Echaka Agba as Macy, Sam Rosenstrater as Della and Eileen Hanley as Jen in “The Cake” at Portland Stage. Photo by No Umbrella Media, LLC

Life, liberty and the pursuit of cake are again on the mind of Portland Stage as its season draws to a close.

After earlier this year presenting the world premiere of “Sweet Goats and Blueberry Señoritas,” a play that emphasizes immigrant assimilation and diversity issues while being centered around a bakery, the theater company is closing its 49th season with a work that mixes sweet wedding plans, souring relationships and some big cultural issues into a warmly entertaining 100 minutes of theater.

Bekah Brunstetter’s “The Cake” concerns Jen, a 30-something woman who returns to her North Carolina hometown in 2018 to plan her wedding to her fiancée, Macy. Given her history, Jen naturally wants 50-ish Della, her late mother’s best friend and a proud baker, to make the wedding cake. But things get complicated when the initially ecstatic Della realizes that it will be a gay marriage. That is something that “doesn’t sit right” with her religious beliefs.

Though it steps around the legal complexities of public accommodations law outlined in recent headlines (and in the printed program for the show), the play’s very personalized circumstances still may not suggest to some the makings of a friendly comedy. What makes the show pleasing, though, is that the characters, despite their differences, do not stay fixed within their cultural safe places. The thorny questions remain but the folks are at least relatively open and often quite funny in addressing them. And there is a bit of hope suggested by that.

Todd Brian Backus directs the four actors, emphasizing with the author what each character brings to the table.

Rosenstrater as Della.
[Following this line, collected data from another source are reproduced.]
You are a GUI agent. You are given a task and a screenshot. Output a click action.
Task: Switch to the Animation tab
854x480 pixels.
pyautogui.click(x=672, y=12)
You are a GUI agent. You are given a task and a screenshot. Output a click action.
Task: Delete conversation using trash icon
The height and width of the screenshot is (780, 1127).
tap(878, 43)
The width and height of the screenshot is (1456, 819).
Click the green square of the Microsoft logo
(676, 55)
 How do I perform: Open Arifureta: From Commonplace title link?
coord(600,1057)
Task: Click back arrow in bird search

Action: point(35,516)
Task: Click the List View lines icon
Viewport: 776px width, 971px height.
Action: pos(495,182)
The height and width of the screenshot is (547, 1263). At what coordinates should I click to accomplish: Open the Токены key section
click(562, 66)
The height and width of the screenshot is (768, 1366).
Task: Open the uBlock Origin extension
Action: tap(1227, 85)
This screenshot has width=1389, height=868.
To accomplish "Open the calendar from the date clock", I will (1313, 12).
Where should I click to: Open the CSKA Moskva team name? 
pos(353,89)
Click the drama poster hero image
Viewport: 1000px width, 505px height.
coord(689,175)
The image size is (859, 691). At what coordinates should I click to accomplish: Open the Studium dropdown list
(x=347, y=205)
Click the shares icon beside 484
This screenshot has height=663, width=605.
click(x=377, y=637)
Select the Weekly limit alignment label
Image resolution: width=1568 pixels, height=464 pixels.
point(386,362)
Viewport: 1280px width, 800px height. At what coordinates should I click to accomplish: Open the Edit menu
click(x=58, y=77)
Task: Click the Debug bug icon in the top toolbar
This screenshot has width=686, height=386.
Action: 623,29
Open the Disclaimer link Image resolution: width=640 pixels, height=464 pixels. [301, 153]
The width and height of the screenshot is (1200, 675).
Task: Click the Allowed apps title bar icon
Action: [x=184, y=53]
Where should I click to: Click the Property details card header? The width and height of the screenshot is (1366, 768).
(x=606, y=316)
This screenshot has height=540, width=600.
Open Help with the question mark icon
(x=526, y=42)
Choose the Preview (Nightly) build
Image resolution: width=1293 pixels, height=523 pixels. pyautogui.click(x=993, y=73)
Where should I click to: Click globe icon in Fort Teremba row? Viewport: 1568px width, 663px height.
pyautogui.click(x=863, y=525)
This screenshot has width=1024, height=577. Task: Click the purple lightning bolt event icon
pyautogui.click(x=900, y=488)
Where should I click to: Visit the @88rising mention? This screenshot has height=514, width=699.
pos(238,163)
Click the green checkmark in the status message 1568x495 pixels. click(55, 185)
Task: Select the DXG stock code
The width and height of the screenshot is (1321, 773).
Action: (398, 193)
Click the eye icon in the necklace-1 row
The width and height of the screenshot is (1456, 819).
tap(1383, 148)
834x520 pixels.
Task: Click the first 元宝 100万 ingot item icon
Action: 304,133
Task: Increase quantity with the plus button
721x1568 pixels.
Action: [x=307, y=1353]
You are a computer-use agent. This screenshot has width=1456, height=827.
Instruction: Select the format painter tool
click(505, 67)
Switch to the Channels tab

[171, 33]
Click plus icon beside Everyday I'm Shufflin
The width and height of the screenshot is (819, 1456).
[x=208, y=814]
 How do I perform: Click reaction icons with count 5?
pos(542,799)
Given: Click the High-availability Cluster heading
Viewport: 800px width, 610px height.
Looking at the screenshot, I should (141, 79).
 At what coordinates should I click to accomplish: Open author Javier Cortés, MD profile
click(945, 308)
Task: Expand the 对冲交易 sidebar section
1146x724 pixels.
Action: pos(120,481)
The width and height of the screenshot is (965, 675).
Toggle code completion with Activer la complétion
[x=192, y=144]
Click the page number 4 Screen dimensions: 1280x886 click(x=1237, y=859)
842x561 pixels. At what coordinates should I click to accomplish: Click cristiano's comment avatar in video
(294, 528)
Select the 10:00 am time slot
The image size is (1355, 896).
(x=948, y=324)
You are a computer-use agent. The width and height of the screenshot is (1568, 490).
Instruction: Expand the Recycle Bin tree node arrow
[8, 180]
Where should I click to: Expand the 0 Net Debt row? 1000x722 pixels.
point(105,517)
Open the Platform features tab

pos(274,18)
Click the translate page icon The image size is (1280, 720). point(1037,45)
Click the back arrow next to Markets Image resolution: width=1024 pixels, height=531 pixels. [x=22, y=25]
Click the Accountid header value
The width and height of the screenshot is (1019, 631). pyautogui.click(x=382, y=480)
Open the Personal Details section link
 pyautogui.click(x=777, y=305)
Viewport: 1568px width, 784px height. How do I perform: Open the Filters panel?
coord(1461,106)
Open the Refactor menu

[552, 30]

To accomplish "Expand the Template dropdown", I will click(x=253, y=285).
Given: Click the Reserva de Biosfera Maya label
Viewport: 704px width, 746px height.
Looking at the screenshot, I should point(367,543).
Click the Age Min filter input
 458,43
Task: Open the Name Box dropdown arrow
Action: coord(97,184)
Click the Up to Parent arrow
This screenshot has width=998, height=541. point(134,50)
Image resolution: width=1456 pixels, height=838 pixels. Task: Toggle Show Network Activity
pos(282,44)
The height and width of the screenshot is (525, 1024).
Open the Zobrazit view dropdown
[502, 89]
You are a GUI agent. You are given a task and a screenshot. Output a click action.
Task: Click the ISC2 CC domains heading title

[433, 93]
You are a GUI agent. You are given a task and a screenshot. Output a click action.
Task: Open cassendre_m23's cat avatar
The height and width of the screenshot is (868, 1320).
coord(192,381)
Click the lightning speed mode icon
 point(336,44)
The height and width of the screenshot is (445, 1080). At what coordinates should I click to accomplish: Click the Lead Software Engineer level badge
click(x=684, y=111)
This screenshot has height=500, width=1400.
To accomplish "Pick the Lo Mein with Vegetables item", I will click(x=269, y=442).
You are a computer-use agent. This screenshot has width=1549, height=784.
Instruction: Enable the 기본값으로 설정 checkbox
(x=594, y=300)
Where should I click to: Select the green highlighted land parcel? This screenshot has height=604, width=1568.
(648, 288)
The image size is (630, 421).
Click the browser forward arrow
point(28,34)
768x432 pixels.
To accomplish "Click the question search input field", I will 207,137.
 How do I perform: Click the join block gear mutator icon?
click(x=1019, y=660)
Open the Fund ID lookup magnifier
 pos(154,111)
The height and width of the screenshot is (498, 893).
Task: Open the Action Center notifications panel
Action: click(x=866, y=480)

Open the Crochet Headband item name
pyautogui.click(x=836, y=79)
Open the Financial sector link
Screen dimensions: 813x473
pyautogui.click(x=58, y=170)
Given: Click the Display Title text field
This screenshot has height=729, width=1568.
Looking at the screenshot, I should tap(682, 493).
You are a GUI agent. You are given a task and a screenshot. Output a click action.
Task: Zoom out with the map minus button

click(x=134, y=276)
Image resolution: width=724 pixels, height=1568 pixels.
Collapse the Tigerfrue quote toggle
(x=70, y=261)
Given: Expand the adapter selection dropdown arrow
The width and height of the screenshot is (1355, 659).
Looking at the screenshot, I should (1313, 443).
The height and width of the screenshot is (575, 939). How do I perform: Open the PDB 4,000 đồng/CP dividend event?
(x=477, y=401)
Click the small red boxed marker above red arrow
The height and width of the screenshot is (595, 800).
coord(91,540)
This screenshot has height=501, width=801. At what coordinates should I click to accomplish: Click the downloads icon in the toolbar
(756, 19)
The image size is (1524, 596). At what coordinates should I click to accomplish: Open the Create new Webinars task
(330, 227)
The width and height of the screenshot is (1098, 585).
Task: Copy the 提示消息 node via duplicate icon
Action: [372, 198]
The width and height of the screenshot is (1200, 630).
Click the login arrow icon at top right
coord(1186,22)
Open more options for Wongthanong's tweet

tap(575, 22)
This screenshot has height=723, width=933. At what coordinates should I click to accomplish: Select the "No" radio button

Photo by No Umbrella Media, LLC

Sam Rosentrater’s Della is a folksy local with aspirations to win a national baking contest. Rosentrater sympathetically conveys her sense of always wanting to “follow the directions,” both in cooking and in what she believes “God intended” a marriage to be. As the play goes deeper into her back story, her personal struggles with her own marriage emerge.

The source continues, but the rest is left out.